Revendre un bien locatif en Belgique avant 5 ans expose la plus-value réalisée à une taxation de 16,5 % (article 90, 10° du Code des impôts sur les revenus). Après 5 ans révolus depuis l'acquisition, elle est exonérée. Voici le mécanisme complet.
Un investisseur qui revend un bien locatif rapidement après l'achat peut avoir une mauvaise surprise fiscale s'il n'a pas anticipé le régime belge de taxation des plus-values immobilières. Le mécanisme est cadré, mais mal connu.
En Belgique, les plus-values réalisées sur un immeuble bâti situé en Belgique et revendu dans les 5 ans de son acquisition sont imposables à titre de revenus divers, en application de l'article 90, 10° du Code des impôts sur les revenus (CIR92). Le taux applicable est de 16,5 %, calculé sur la base imposable définie à l'article 101, §2 du même Code.
La plus-value correspond, en principe, à la différence positive entre le prix de revente et le prix d'acquisition. L'administration fiscale accepte que l'ensemble des dépenses engagées entre l'achat et la revente (travaux notamment) viennent en déduction : la plus-value imposable est donc égale au prix de revente diminué du prix d'achat et des travaux justifiés, et non au seul écart brut entre les deux prix affichés.

####

- **CONSIGNES**:
A. Mettez à jour le passage du texte sur les plus-values immobilières compris entre « En Belgique, les » et « du même Code. », bornes incluses, en remplaçant « Le taux applicable » par « Le taux en vigueur ».
B. Selon le texte sur les plus-values immobilières, à partir de quand la plus-value réalisée lors de la revente est-elle exonérée ?
C. Poursuivez le texte sur la taxation des plus-values immobilières en Belgique là où il s'arrête.
Les éléments n'interviennent en rien ici.

- **Éléments stockés**:
####

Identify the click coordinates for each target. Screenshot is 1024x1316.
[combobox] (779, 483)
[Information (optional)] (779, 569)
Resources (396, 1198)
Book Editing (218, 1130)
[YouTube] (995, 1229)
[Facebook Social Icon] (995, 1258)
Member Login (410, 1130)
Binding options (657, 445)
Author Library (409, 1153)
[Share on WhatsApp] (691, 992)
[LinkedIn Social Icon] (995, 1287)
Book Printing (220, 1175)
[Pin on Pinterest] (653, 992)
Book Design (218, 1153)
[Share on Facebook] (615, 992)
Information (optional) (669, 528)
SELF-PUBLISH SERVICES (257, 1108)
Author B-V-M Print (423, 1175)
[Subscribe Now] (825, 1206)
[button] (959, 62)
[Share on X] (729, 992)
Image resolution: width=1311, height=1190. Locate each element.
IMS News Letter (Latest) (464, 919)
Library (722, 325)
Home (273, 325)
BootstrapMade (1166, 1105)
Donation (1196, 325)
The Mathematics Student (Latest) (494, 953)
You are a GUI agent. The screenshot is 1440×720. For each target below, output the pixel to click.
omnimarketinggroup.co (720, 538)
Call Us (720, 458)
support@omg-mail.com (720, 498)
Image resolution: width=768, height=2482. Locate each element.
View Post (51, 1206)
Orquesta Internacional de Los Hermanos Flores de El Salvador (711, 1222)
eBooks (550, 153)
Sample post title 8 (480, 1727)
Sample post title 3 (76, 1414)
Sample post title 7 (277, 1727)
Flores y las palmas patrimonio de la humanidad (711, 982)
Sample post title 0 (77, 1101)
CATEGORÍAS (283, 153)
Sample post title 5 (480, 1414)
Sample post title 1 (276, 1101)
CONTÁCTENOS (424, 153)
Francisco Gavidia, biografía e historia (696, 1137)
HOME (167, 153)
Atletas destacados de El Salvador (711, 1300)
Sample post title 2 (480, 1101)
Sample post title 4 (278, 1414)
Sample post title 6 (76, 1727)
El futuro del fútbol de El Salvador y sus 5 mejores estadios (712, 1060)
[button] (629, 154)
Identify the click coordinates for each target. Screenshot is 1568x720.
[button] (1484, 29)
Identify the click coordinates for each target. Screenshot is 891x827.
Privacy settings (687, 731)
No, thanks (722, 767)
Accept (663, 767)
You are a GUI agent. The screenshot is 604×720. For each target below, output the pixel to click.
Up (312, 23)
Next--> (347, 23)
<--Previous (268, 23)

####

- **CORRIGÉS**:
A.
En Belgique, les plus-values réalisées sur un immeuble bâti situé en Belgique et revendu dans les 5 ans de son acquisition sont imposables à titre de revenus divers, en application de l'article 90, 10° du Code des impôts sur les revenus (CIR92). Le taux en vigueur est de 16,5 %, calculé sur la base imposable définie à l'article 101, §2 du même Code.

B. Après 5 ans révolus depuis l'acquisition du bien.

C.
Passé un délai de 5 ans révolus depuis l'acquisition, la revente d'un immeuble bâti est considérée comme relevant de la "gestion normale du patrimoine privé" : elle sort du champ de l'article 90, 10° et n'est donc plus taxée à ce titre. C'est l'une des règles les plus protectrices du système fiscal belge pour les investisseurs qui conservent leur bien à moyen terme.
Le régime est plus sévère pour un terrain non bâti : la taxation est de 33 % en cas de revente dans les 5 ans, et reste de 16,5 % entre la 6ᵉ et la 8ᵉ année suivant l'acquisition. Un investisseur qui envisage un projet d'achat de terrain suivi d'une construction doit intégrer ce facteur dans son calendrier d'investissement.
En cas de donation, l'exonération de plus-value joue en principe, sauf si le donataire revend le bien dans les 3 ans de la donation : dans ce cas, le délai de détention de 5 ans se recalcule à partir de la date d'acquisition initiale par le donateur, et non à partir de la date de la donation.
⚖️ Information à valeur indicative. Pour toute décision juridique ou fiscale, consultez un notaire, un avocat ou un professionnel agréé.